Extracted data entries
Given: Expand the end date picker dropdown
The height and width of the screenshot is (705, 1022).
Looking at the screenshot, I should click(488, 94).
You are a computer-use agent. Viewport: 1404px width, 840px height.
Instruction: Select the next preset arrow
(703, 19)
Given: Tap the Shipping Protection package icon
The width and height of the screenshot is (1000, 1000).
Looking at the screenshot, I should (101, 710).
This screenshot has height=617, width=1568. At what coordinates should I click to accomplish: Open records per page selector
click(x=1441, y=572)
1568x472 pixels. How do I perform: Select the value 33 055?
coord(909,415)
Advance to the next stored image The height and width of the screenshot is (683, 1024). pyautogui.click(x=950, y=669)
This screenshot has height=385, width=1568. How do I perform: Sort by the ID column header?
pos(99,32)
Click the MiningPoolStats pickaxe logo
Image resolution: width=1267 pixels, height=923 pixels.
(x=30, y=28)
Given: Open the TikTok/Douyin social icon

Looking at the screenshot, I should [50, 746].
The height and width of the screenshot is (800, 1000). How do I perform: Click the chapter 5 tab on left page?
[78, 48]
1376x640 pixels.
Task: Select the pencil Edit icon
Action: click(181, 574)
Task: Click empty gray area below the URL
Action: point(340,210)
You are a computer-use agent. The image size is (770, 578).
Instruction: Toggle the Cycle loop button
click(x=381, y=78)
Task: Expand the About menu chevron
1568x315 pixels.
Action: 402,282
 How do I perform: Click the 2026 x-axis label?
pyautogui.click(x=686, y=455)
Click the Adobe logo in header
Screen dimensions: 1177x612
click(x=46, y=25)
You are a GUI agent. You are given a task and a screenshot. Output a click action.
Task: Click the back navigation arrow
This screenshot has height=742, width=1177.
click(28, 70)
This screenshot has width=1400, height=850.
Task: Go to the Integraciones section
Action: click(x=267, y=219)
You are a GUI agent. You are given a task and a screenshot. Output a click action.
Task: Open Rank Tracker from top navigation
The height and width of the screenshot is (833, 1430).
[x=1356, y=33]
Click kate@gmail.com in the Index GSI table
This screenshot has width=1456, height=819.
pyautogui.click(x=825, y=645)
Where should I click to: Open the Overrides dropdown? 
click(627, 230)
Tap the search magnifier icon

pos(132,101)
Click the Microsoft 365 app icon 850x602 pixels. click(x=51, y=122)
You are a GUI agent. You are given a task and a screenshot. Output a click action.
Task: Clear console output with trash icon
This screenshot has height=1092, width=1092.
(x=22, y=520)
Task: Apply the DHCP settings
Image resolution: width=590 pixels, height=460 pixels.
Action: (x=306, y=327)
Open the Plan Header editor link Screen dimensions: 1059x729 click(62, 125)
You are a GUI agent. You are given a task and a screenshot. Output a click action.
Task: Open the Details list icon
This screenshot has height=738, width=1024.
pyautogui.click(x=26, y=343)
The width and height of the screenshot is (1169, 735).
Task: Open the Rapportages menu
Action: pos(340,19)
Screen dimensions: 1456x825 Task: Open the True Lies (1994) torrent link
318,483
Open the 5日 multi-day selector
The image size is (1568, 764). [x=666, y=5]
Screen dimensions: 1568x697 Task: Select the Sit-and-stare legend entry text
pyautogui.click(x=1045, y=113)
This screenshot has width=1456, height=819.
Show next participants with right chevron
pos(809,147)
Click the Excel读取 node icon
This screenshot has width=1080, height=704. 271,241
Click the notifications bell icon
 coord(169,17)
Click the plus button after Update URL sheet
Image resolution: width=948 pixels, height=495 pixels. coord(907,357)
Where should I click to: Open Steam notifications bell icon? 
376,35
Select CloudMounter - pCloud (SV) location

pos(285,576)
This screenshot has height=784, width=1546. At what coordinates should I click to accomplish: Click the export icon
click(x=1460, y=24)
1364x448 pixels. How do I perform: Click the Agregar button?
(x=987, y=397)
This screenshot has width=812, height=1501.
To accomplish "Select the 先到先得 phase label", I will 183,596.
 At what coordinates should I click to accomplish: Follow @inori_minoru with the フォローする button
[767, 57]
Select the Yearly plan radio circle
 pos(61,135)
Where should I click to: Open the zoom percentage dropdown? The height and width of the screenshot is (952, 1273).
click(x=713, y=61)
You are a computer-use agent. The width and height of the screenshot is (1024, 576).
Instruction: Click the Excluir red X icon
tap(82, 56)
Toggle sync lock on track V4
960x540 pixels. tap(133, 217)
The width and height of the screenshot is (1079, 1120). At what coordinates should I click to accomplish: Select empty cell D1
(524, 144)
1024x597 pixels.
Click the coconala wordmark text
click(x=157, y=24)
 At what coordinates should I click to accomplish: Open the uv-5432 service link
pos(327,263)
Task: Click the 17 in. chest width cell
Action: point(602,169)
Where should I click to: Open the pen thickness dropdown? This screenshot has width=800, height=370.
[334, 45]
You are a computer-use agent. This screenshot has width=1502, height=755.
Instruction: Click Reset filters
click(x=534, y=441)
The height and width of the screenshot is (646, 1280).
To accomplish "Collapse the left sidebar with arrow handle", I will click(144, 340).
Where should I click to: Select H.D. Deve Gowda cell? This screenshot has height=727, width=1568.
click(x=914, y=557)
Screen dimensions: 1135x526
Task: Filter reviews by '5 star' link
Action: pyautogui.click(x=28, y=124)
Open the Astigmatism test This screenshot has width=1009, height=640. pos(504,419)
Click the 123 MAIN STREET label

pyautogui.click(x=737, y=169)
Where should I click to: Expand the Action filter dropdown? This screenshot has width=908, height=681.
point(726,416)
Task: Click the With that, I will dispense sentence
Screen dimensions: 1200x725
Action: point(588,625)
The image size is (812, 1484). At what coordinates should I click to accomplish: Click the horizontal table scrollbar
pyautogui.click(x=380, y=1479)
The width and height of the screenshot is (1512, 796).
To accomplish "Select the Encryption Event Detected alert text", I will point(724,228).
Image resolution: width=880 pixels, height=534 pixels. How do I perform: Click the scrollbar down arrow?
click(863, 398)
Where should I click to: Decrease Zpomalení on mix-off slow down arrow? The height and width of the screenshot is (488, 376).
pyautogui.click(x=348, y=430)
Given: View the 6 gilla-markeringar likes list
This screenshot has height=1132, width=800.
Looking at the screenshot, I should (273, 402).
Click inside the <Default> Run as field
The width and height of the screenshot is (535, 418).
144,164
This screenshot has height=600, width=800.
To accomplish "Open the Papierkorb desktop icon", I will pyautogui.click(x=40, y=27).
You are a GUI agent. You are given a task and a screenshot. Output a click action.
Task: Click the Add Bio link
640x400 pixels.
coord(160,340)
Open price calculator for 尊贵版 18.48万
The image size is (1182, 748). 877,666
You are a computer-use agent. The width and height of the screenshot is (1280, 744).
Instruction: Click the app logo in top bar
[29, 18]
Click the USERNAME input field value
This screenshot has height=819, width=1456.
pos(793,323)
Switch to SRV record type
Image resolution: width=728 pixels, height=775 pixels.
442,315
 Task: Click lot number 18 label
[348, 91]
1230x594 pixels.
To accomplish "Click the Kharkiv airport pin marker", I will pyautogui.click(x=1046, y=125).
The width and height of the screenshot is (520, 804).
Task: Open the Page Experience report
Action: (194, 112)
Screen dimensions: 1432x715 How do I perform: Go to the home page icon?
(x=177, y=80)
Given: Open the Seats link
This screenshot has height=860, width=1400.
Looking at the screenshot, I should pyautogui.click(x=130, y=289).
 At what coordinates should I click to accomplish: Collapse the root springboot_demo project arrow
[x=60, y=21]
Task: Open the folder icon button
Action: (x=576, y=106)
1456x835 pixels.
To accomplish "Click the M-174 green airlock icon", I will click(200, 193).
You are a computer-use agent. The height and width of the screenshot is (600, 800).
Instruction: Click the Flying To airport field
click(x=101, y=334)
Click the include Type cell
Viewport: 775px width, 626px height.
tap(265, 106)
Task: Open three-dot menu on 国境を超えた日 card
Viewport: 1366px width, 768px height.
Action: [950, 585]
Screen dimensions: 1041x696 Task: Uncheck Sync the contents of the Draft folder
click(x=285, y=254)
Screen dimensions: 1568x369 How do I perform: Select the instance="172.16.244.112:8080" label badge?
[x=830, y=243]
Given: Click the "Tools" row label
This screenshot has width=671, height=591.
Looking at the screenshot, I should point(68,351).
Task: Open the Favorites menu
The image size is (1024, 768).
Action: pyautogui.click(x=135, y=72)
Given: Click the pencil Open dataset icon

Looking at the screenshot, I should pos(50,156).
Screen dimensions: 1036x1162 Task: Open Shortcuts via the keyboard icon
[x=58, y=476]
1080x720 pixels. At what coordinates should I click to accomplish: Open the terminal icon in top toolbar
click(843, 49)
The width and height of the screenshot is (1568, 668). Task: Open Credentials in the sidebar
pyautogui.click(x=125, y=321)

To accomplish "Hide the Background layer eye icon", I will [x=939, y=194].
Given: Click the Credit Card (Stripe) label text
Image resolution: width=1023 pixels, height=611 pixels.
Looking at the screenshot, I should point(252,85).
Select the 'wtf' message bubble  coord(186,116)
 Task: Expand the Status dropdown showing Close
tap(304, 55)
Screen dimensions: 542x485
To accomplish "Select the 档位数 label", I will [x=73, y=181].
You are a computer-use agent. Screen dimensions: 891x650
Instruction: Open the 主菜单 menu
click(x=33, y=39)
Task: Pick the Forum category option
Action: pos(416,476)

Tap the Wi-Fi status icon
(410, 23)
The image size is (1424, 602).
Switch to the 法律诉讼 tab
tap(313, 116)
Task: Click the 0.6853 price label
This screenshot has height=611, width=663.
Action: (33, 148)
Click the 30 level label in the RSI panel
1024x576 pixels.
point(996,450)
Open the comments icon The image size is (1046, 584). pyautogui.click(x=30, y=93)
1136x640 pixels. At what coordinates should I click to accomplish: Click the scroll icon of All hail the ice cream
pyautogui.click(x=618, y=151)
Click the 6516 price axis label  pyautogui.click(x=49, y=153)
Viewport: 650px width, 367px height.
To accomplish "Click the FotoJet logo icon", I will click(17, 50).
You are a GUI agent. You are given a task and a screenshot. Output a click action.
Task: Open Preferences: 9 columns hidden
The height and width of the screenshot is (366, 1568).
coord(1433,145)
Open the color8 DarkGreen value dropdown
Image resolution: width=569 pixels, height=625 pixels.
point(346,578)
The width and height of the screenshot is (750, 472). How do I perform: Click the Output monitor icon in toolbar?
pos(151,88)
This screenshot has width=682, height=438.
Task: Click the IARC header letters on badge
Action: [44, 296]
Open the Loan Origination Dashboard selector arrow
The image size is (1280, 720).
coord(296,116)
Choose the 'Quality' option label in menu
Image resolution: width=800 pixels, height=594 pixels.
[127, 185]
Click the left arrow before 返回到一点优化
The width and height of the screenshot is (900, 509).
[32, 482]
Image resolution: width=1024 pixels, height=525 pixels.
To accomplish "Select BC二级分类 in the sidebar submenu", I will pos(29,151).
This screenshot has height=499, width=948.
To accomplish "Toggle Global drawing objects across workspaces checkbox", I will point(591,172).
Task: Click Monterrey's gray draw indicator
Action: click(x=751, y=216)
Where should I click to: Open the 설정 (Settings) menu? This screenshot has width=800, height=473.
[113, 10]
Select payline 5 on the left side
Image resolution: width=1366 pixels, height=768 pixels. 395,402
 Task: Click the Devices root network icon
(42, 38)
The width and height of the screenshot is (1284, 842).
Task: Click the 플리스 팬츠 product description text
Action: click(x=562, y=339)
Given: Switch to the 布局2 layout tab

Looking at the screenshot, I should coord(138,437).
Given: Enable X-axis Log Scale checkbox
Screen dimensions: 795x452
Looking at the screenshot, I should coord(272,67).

■ **REQUIREMENT**:
Your answer must be a single number: how many lines of the records contain the word "computer".

■ **TASK RESPONSE**:
7